Each year I would go into the ARD meetings and fight for him. The teachers and principal kept wanting to flunk him.
They had no justification to do so. I checked his homework every night and he never had a bad grade.
They even put him in special education. He came home crying when they did that. He said he knew everything that they were trying to teach him when he went to that class.
At the next ARD meeting I had the special education teacher crying. I demanded that they pull him out of special education.
I couldn’t figure out why they kept wanting to flunk him when he was getting good grades.
Then it dawned on me. They were scared he wouldn’t pass the TAKS test.
They were worried about their ratings. The ratings were more important to them than my child.
I had observed this child from the time I gave birth.

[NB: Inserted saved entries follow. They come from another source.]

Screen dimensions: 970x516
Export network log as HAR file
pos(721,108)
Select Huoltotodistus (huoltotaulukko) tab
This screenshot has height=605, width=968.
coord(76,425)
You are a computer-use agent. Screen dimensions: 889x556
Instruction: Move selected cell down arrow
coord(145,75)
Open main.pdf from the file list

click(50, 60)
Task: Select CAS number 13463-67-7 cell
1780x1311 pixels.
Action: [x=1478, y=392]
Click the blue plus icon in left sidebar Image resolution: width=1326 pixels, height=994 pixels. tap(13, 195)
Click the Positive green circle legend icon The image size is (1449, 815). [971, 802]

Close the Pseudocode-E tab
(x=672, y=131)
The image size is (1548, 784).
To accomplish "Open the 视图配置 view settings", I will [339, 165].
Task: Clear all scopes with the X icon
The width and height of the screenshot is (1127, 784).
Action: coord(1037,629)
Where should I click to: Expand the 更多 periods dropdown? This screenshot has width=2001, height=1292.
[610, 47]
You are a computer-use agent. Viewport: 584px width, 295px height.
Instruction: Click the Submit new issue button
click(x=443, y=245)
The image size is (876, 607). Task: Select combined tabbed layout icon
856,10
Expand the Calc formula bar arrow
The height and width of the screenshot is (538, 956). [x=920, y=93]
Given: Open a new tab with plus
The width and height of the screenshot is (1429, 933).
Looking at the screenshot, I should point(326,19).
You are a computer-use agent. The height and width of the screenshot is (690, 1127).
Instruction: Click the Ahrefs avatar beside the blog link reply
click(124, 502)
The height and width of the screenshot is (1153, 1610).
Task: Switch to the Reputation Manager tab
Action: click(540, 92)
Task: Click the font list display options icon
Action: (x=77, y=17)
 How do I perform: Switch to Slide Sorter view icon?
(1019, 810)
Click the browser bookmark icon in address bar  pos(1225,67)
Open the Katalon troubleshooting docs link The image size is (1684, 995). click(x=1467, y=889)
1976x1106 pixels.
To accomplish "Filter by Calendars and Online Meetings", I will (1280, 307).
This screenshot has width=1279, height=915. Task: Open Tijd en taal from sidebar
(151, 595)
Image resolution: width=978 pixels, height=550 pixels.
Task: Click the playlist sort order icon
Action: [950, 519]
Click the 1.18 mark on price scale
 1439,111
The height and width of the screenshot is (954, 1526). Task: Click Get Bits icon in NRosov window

He was brilliant, but his brilliance was in technology, not reading.
He could barely walk when he figured out the VCR. When it would stop working, his older brother, sister and me would sit on the couch and ask him to fix it.
He would toddle up to the box, push a few buttons and it would work perfectly.
Thank God I saw his potential because the teachers didn’t. I demanded that they pass him during the years he struggled. I also tutored him every evening at home.
The first TAKS test he took was in third grade. He passed. The teacher said I had been right all along.
Like I didn’t know that? This was my son, I knew him better than anyone.
He is now a senior in high school, a member of the National Honor Society and has a 4.3 GPA.
If they had flunked him and kept him in special education, he may have doubted the brilliance that I saw in him.
I don’t think his potential has even been tapped. I have told him his intelligence will explode in college. That is when his mind is going to be challenged and that is when his complex reasoning skills will be used.
The one who knows best what a child can achieve is the parent, not the teachers. It is our responsibility to advocate for our children in a system which may fail them. Don’t ever underestimate the potential that your child may attain. What others may see as a deficit could blind them to the hidden treasure of brilliance.